Diageo sales drop 2.8% in H1 FY26

Drinks giant Diageo reported a 2.8% drop in organic sales in the first half of its 2026 fiscal year due to weak demand in North America and China.

The Johnnie Walker owner saw net sales of US$10.5bn decline 4%, in the first results released under new chief executive Dave Lewis.

“Our performance in the first half of fiscal 26 was mixed. Strong performance in Europe, LAC and Africa, was offset by a weakening performance in NAM and continued weakness in Chinese white spirits in APAC. US spirits performance reflected pressure on disposable income, and competitive pressure from more affordable alternatives addressing a more stretched consumer wallet,” said Lewis.

Diageo also reported an organic operating profit decline of 2.8%, mainly due to an adverse market mix and tariff costs.

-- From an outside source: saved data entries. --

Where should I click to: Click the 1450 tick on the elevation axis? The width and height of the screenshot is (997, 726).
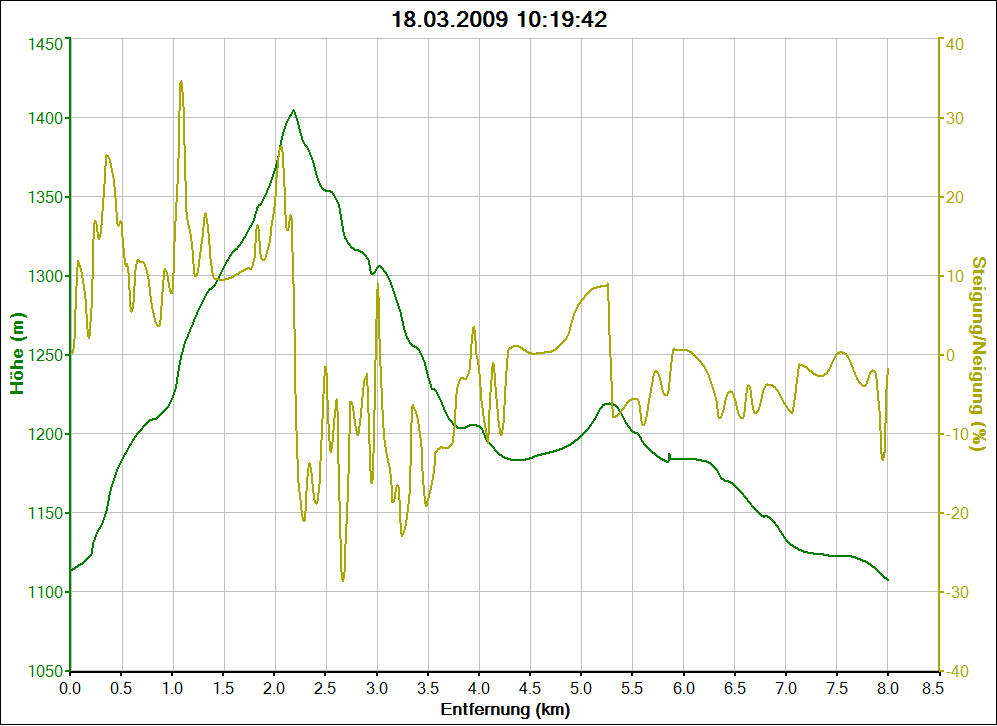[43, 43]
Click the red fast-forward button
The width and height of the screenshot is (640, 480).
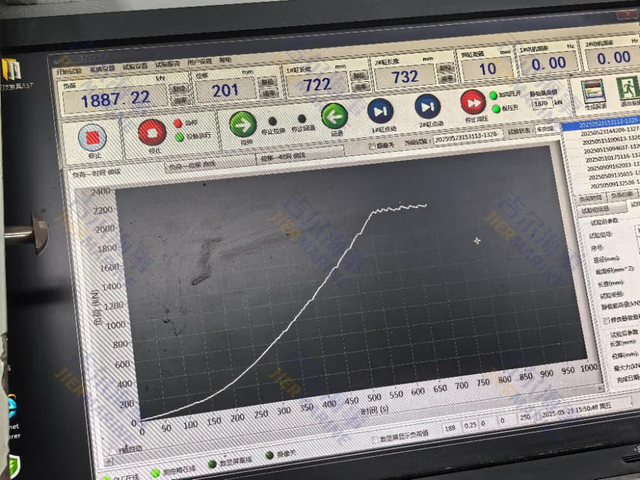tap(472, 102)
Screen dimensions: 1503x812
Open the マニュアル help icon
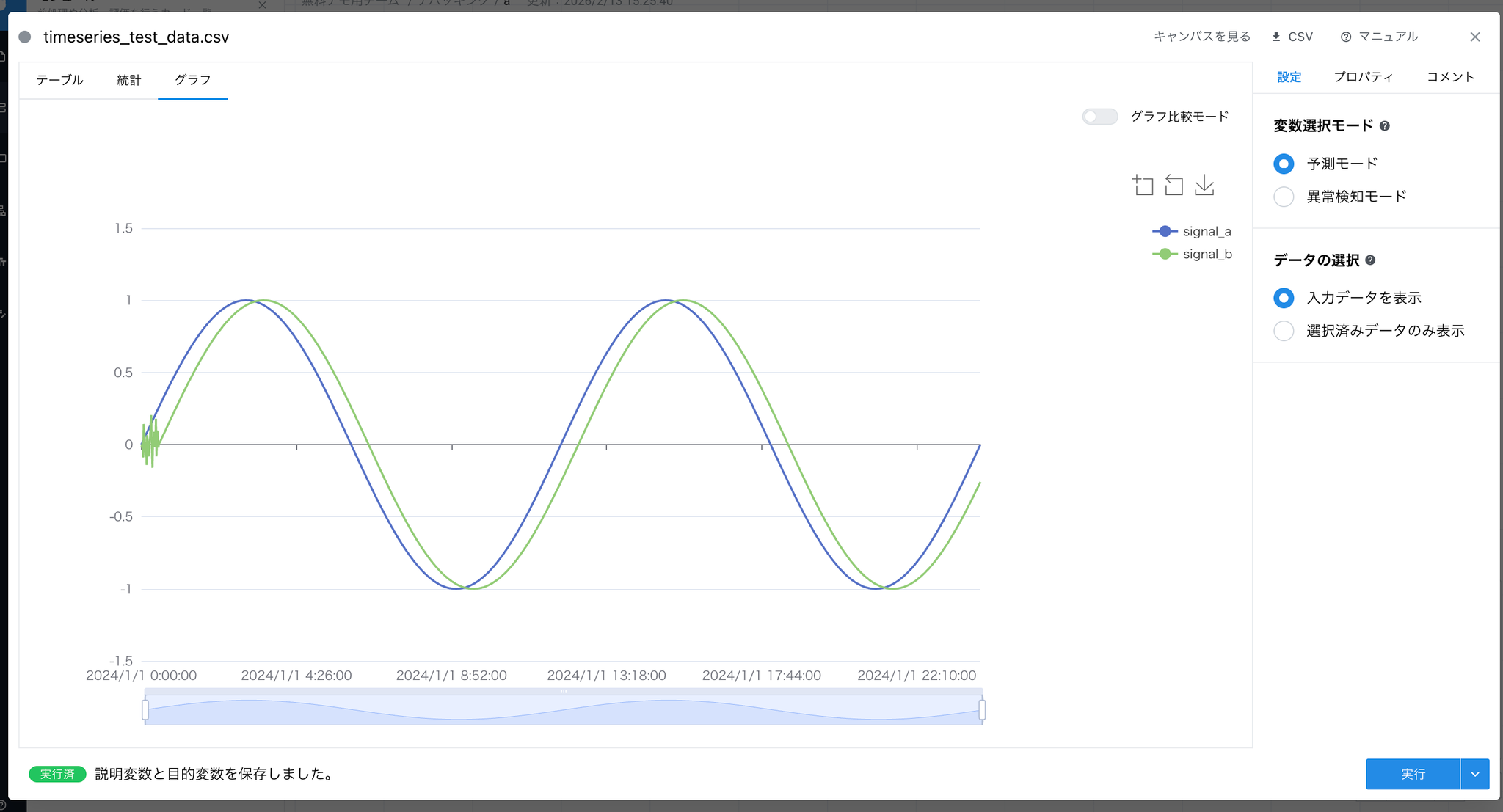1345,37
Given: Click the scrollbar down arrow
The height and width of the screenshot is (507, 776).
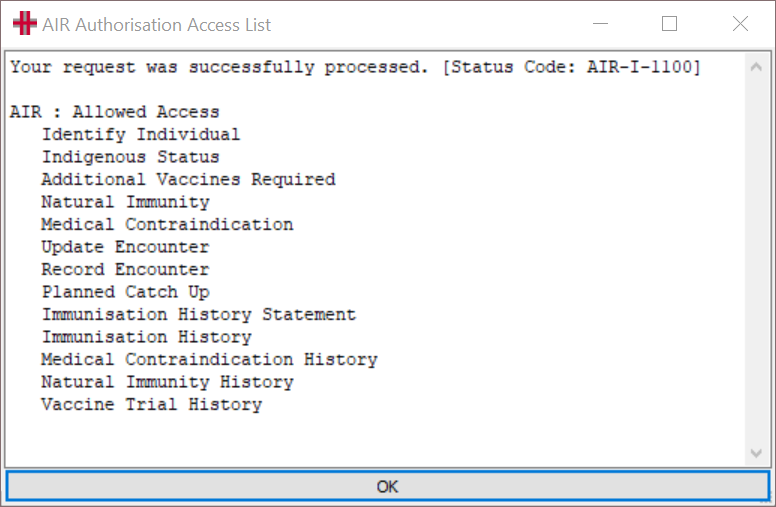Looking at the screenshot, I should (756, 453).
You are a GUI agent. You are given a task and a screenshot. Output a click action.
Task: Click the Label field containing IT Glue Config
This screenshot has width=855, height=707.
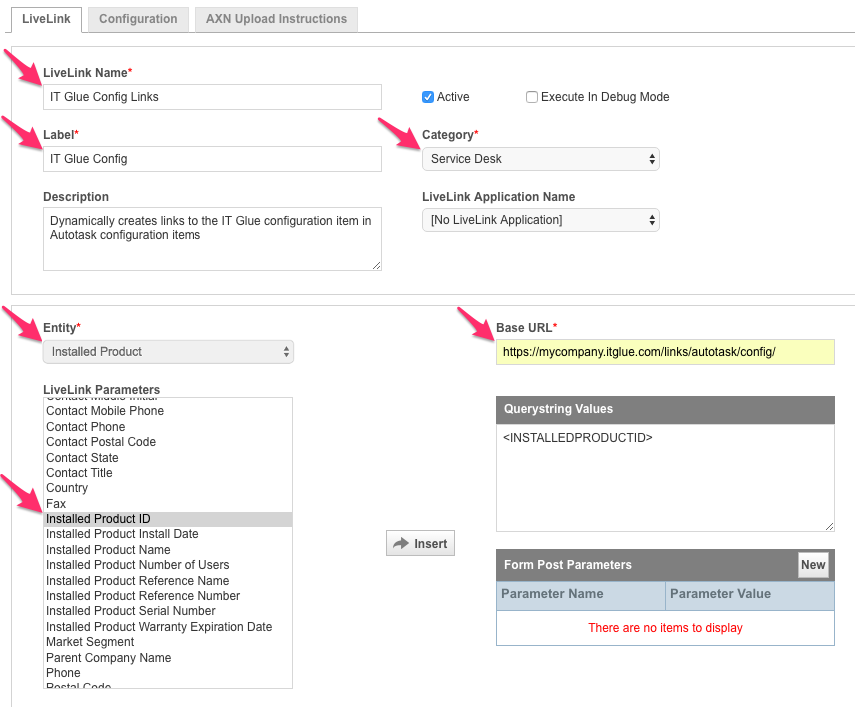[x=211, y=159]
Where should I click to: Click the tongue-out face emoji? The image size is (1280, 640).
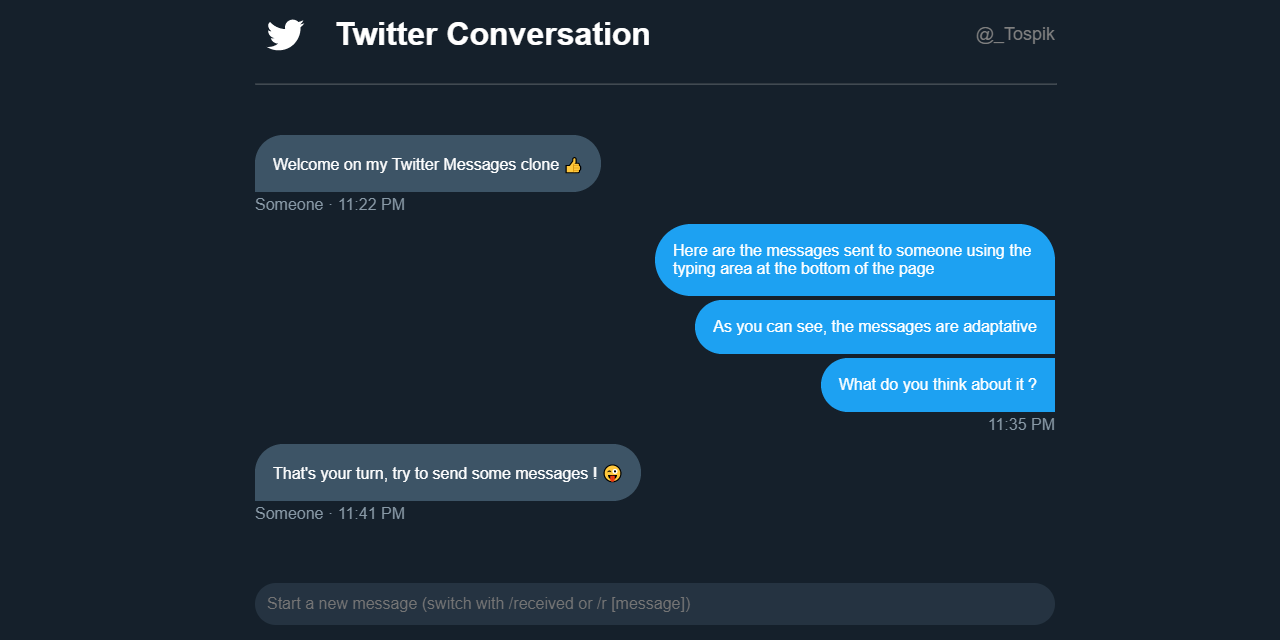[x=613, y=473]
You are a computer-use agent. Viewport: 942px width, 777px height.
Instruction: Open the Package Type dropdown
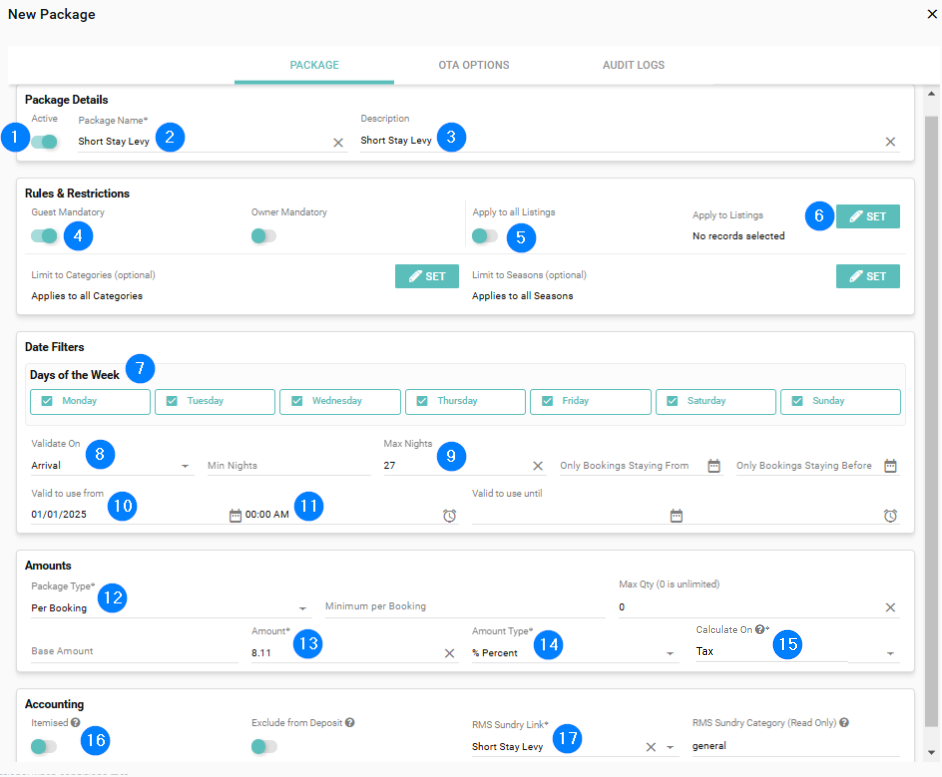coord(303,608)
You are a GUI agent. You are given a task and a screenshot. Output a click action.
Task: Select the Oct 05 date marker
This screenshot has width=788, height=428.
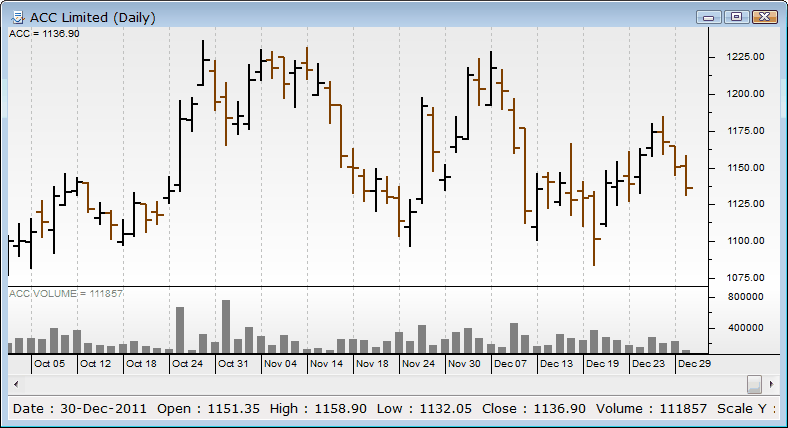(49, 364)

“Only several weeks in I can already see significant opportunities for Diageo to act more decisively to enhance its competitiveness and broaden the portfolio offering leading to higher growth,” added Lewis.

As the company refines its strategy to deliver stronger shareholder value, Lewis has noted the immediate priorities to: build competitive category strategies, winning with relevant brands, focus on the customer, and the redesign of the Diageo operating framework to drive sustainable returns.

“To deliver on these opportunities, we need to create more financial flexibility. Accordingly, the board has taken the difficult decision to reduce the dividend to a more appropriate level which will accelerate the strengthening of our balance sheet. We are confident that this is the right action which will ensure that Diageo can reinforce its position as the leading international spirits business and drive stronger shareholder value over the coming years,” Lewis continued.

The dividend to shareholders will be reduced by 30-50%.